Assignment:
Among these entries, how many lines contain "computer"? Say the number and nothing else.

Data extract:

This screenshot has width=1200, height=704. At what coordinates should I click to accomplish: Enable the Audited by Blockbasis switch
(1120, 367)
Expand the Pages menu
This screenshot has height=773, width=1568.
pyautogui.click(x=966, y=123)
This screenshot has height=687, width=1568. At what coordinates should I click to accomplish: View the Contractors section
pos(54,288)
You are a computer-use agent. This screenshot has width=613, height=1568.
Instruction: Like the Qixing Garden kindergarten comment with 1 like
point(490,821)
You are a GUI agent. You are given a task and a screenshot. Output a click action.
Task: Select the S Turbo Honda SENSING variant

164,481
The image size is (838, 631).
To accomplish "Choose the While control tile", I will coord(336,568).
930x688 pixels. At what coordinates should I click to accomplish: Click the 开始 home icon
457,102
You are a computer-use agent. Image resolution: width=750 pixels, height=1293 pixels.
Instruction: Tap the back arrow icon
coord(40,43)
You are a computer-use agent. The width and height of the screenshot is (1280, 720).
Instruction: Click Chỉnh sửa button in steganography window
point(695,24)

Output of the task:
3